Ia masih termenung di ujung meja kerjanya. Tatapan kosongnya yang jatuh entah kemana baru kembali terfokus ketika seseorang memanggilnya hingga tiga kali, “Pak? Pak? Pak, mari berangkat.”

Mercedes hitam telah terparkir di beranda. Siap mengantarkannya ke bandar udara. Dari sana ia akan transit ke kapal udara dan langsung menuju kota kelahirannya di Jawa Tengah.

“Ya.” Ia mengangguk dan segera beranjak dari ruangannya. 

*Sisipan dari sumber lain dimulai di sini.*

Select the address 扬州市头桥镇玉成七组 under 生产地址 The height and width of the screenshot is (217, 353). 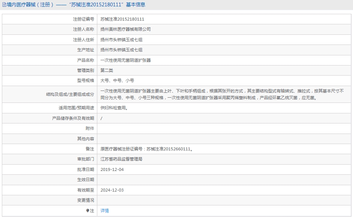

Semua sungguh amat cepat. Rasanya baru minggu lalu ia mengimbau: Mari beraktivitas dari rumah! Tapi, mau tak mau. Kini ia tunawisma. Pada situasi seperti ini, ia tak tahu mesti pulang ke siapa.

“Mari, Pak.” Pintu kiri Mercedes dibuka oleh sumber suara. Memberi akses gemuruh mesin pesawat untuk masuk. Sedang ia segera keluar dari mobil tersebut.

Perjalanannya terasa cepat. Namun ia takkan pernah merasa cukup sempat. Doa paling mujarabnya telah melafalkan amin di ujung rapalnya. Ia kini hanya anak laki-laki yang menengadahkan tangan tanpa semoga di sisi. Bersama ajal yang telah berkemas membawa seseorang yang ia cintai.

Begitu tiba, ia berdiri mematung untuk sesaat. Di tengah situasi begini, sungguh sulit berusaha untuk tampak kuat. Entah apa yang ada dalam benaknya. Barangkali Stalin dan kematian statistik yang dicuil dari kutipannya. Bahwa kutipan itu keluar dari mulut sang diktaktor kabarnya adalah hoaks tak pernah ia risaukan. Yang ia takutkan justru angka-angka gugur yang kian bertabur seringkali dimaknai sebatas statistika semata. Tanpa nama.

Tapi ia yakin dirinya bukan tiran. Dan pertahanan diri yang kini dibutuhkannya bukan simpang siur hoaks lelembut buzzer di dunia maya—realitas paling semu di mayapada.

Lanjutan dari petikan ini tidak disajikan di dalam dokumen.